All three networks, along with Channel 4, will provide Election results throughout the night and deep into Friday as Great Britain chooses its next parliament.

But who will govern the country will be anything but straight forward as the poll of polls suggest we are heading for a hung parliament. Deals and counter-deals are likely to dominate Friday’s news agenda.

So how will the networks present their results programme? There’ll be very little coverage of the election throughout Thursday as electioneering isn’t allowed on polling day, but come 9/10pm the networks will enter overdrive.

BBC One / BBC News Channel

The BBC’s main programme starts at 9.55pm on BBC One and BBC News Channel.

Live from Elstree studios, David Dimbleby will front the main programme and will be speaking to a range of guests and fielding live results from 220 counts.

BBC Political editor Nick Robinson will assess the impact this result will have in the days, weeks and years ahead.

Jeremy Vine will once again be using the swingometer, which celebrates its 60th anniversary this year, to measure the percentage of swing between the parties.

This year there will be four swingometers, designed to look like the four clock faces of the Elizabeth Tower, representing the swing between Conservative and Labour, Conservative and Lib Dem, and Labour and Lib Dem, and Labour and SNP (the Scottish National party features for the first time).

Supplied information:
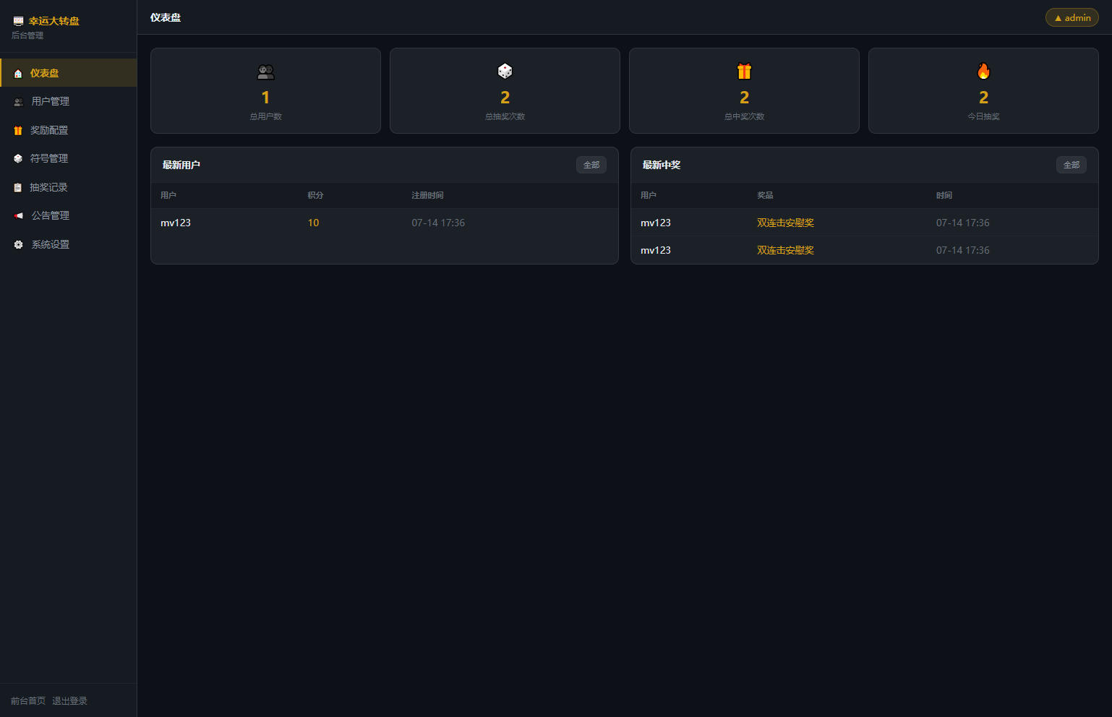Click the 退出登录 link
The height and width of the screenshot is (717, 1112).
click(69, 701)
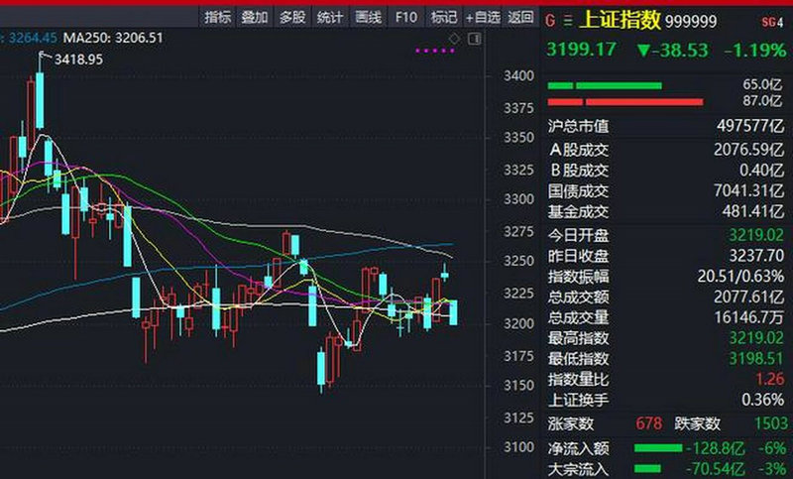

What you need to do:
Repeat the passage from the election-night coverage text word for word, starting at "The BBC’s main" and ending at "the first time).".

Complete answer:
The BBC’s main programme starts at 9.55pm on BBC One and BBC News Channel.

Live from Elstree studios, David Dimbleby will front the main programme and will be speaking to a range of guests and fielding live results from 220 counts.

BBC Political editor Nick Robinson will assess the impact this result will have in the days, weeks and years ahead.

Jeremy Vine will once again be using the swingometer, which celebrates its 60th anniversary this year, to measure the percentage of swing between the parties.

This year there will be four swingometers, designed to look like the four clock faces of the Elizabeth Tower, representing the swing between Conservative and Labour, Conservative and Lib Dem, and Labour and Lib Dem, and Labour and SNP (the Scottish National party features for the first time).